[Extracted records Boundary: Start]

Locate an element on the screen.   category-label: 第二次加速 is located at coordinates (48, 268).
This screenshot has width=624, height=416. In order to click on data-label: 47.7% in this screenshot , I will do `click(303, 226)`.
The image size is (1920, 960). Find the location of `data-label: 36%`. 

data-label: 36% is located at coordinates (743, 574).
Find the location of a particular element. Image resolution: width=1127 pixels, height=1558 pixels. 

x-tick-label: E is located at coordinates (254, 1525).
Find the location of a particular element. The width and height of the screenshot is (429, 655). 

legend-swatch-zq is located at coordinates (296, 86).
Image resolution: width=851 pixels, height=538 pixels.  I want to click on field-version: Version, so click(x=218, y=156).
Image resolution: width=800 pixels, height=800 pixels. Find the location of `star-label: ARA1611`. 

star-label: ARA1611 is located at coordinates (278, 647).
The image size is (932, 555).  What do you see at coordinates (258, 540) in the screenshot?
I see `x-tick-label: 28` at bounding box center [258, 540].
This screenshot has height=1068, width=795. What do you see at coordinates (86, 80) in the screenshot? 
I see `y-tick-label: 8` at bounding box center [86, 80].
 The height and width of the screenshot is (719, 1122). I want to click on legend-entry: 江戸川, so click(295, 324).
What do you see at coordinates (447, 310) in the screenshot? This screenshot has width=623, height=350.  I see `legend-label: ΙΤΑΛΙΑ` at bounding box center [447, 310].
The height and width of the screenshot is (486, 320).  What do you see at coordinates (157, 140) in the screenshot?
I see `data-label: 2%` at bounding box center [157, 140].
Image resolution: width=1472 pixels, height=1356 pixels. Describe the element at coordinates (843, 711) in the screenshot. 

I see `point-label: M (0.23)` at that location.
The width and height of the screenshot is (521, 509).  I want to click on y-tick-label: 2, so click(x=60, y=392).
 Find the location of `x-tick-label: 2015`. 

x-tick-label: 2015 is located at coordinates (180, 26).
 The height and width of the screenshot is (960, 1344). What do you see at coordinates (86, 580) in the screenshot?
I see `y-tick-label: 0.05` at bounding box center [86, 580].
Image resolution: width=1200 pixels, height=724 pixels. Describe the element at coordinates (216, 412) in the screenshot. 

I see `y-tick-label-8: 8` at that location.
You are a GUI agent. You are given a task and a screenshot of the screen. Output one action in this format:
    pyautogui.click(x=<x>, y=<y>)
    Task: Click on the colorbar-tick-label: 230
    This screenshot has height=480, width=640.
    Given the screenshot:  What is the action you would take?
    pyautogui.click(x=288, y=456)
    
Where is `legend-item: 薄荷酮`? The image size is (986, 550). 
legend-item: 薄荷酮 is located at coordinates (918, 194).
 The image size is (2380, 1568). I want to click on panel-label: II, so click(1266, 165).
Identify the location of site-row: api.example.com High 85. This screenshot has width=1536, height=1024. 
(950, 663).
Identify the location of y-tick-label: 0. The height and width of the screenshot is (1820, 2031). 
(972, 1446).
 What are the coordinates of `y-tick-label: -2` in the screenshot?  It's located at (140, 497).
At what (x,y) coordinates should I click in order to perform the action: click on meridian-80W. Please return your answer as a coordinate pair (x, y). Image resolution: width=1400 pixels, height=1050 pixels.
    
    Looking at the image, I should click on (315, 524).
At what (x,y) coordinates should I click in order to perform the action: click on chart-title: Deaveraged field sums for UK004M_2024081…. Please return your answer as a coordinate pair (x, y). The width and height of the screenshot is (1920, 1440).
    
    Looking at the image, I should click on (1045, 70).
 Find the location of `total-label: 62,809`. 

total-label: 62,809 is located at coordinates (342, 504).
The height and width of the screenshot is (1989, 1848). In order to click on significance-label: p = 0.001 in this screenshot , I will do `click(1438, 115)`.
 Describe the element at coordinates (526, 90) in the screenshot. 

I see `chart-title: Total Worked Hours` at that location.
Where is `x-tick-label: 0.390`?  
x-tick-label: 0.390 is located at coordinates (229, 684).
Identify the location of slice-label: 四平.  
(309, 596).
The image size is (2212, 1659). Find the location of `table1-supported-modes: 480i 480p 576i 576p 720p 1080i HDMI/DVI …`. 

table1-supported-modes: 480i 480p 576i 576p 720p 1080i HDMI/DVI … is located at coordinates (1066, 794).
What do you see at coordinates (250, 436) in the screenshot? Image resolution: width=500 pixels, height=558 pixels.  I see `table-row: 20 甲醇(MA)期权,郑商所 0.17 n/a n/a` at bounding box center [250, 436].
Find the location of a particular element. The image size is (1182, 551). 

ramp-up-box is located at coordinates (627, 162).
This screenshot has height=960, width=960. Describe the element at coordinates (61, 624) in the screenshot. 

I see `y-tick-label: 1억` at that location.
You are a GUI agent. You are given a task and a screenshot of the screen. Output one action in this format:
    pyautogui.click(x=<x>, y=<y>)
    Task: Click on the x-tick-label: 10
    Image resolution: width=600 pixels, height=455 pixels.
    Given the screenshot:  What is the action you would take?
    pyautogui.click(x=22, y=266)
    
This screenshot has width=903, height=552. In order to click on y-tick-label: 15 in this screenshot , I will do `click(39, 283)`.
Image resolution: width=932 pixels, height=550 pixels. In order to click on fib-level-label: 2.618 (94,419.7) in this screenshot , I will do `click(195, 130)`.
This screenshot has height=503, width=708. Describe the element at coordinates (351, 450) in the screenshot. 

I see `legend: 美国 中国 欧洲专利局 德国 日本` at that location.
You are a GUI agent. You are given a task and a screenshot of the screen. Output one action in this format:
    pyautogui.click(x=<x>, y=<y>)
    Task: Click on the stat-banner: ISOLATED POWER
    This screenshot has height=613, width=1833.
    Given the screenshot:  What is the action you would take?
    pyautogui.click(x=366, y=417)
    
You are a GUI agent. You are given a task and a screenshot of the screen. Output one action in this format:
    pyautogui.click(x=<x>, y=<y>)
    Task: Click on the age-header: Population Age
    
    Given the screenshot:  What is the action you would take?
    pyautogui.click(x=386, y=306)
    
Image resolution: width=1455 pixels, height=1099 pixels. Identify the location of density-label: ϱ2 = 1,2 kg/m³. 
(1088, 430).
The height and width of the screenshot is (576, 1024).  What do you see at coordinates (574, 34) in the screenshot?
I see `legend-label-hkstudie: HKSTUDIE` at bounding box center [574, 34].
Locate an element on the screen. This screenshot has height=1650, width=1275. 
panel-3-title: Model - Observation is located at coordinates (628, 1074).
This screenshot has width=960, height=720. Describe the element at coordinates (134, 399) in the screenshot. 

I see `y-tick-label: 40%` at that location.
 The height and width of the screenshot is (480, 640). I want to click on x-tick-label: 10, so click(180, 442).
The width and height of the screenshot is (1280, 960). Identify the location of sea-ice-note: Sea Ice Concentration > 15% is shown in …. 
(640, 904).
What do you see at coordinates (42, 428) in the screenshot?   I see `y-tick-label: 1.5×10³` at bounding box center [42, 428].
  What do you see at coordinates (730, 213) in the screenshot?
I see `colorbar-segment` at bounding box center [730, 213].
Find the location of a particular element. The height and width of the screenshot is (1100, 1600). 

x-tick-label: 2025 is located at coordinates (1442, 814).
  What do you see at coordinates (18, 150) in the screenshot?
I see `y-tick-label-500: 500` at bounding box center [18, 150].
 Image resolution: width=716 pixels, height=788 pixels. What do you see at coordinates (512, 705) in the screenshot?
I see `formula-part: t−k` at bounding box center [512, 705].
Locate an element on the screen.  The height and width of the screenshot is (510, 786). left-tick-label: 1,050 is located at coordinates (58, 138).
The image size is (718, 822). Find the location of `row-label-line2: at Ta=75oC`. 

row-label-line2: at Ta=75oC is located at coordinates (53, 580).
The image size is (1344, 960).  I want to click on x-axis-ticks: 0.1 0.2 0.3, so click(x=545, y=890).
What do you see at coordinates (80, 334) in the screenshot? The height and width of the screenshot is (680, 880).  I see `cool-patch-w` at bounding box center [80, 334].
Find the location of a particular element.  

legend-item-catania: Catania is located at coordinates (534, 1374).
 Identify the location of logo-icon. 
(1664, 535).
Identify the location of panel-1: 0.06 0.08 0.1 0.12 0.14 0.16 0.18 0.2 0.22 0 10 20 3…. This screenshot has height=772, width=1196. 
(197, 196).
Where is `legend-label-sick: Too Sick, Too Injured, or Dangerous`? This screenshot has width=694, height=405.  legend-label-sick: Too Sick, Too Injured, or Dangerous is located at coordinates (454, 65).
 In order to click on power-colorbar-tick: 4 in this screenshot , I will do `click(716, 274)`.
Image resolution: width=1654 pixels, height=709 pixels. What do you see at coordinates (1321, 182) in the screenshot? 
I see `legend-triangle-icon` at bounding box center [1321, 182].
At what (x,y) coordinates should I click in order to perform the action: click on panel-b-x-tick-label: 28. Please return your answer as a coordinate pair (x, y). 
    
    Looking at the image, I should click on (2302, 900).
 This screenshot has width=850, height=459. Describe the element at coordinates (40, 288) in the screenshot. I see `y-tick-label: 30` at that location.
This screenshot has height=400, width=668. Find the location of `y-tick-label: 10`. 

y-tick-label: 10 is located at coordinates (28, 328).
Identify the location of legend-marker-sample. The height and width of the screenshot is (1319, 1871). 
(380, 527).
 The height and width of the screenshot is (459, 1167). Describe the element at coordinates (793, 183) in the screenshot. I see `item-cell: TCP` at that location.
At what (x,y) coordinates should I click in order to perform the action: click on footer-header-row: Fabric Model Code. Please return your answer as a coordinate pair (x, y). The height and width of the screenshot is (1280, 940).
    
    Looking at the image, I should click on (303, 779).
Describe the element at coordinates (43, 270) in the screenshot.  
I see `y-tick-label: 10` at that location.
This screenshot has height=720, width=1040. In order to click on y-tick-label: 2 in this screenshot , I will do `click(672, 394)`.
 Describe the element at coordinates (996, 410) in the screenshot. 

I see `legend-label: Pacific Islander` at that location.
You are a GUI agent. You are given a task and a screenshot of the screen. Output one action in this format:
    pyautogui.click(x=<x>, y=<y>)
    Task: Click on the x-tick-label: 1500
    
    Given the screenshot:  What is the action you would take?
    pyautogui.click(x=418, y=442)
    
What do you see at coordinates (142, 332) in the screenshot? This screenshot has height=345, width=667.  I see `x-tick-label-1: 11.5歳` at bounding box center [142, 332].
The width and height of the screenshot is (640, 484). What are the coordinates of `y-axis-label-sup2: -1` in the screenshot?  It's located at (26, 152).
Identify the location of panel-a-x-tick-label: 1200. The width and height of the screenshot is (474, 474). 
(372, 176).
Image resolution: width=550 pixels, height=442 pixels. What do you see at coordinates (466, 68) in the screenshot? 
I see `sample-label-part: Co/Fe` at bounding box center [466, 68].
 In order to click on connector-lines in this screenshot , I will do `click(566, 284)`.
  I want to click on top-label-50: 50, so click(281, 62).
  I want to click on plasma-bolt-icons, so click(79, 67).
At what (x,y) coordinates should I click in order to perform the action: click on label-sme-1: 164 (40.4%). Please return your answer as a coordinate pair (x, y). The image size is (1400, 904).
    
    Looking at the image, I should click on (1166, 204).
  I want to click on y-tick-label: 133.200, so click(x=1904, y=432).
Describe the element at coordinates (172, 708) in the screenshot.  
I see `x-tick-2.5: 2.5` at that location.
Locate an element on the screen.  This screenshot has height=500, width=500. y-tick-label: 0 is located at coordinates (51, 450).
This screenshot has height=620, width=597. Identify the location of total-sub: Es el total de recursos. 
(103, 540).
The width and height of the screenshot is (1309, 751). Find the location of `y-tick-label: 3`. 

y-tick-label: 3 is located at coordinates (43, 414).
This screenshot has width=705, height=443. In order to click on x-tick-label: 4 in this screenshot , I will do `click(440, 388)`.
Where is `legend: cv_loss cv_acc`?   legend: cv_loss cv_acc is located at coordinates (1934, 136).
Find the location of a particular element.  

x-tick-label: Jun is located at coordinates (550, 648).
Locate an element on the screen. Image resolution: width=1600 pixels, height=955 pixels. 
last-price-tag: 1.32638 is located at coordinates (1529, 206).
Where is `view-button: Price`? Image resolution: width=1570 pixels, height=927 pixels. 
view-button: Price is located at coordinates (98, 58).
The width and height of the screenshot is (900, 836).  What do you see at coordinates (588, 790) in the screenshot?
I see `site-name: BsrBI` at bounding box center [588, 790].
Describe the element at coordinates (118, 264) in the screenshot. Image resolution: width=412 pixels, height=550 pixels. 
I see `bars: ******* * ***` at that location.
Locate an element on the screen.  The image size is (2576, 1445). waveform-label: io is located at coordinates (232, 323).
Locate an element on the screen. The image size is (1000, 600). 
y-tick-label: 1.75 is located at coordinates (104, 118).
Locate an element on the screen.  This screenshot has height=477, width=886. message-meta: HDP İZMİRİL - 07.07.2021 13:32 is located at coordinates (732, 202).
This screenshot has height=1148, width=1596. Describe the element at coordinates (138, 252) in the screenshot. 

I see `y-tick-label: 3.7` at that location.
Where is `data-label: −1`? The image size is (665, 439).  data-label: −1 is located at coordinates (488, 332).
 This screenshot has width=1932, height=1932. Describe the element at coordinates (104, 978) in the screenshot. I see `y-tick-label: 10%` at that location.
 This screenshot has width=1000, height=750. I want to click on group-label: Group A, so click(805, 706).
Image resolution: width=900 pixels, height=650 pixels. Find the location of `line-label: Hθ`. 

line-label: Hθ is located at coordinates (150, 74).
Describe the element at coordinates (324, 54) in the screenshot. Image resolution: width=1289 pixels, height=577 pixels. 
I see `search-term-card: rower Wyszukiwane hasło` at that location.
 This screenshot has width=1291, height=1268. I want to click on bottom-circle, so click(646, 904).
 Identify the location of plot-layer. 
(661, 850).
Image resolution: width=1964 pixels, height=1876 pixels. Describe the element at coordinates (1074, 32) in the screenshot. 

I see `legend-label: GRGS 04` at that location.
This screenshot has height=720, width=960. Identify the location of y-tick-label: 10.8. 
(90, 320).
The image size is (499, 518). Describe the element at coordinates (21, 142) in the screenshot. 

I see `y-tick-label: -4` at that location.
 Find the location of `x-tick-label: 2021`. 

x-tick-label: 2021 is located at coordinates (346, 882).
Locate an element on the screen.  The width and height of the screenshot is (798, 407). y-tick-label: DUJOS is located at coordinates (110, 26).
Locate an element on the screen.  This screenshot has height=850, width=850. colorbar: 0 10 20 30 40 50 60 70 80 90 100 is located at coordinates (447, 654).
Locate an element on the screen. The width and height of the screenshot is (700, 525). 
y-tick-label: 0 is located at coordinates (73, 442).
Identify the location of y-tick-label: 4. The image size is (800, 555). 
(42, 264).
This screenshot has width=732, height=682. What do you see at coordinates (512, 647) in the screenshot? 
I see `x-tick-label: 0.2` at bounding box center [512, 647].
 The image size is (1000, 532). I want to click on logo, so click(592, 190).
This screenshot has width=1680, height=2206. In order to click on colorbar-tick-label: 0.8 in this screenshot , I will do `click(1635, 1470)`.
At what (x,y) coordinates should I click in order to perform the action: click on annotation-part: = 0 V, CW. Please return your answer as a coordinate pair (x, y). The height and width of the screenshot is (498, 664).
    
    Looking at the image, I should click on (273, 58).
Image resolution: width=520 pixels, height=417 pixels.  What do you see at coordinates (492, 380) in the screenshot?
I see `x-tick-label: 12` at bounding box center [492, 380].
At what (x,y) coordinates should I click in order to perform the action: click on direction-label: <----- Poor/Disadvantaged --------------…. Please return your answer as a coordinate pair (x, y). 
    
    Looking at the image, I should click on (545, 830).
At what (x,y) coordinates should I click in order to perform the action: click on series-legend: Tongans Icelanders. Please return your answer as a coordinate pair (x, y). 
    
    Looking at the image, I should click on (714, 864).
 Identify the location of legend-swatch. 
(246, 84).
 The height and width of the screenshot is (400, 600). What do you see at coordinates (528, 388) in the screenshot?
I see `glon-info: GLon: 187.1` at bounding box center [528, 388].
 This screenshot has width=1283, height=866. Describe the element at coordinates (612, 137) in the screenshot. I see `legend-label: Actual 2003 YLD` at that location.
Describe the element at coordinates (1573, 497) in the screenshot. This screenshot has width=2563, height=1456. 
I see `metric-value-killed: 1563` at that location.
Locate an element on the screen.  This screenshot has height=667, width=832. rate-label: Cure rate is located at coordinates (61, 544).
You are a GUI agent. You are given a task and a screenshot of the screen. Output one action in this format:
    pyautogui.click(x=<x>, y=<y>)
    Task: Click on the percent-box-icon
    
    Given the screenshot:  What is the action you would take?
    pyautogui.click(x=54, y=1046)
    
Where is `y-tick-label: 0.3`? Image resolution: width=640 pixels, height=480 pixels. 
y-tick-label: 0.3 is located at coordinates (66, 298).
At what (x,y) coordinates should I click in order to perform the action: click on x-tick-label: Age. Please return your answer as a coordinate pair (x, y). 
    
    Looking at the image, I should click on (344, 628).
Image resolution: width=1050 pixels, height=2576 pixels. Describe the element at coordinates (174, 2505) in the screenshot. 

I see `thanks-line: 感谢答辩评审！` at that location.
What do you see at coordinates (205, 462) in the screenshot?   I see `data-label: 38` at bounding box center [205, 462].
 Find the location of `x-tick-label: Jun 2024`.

[Extracted records Boundary: End]

**Instructions for the task**
Rewrite the lines from the first one through the line containing "legend-swatch-zq is located", inclusive, with "particular element" replaced by "specific element" and all else unchanged. Give only those lines.

**Response to this task**
Locate an element on the screen.   category-label: 第二次加速 is located at coordinates (48, 268).
This screenshot has width=624, height=416. In order to click on data-label: 47.7% in this screenshot , I will do `click(303, 226)`.
The image size is (1920, 960). Find the location of `data-label: 36%`. 

data-label: 36% is located at coordinates (743, 574).
Find the location of a specific element. Image resolution: width=1127 pixels, height=1558 pixels. 

x-tick-label: E is located at coordinates (254, 1525).
Find the location of a specific element. The width and height of the screenshot is (429, 655). 

legend-swatch-zq is located at coordinates (296, 86).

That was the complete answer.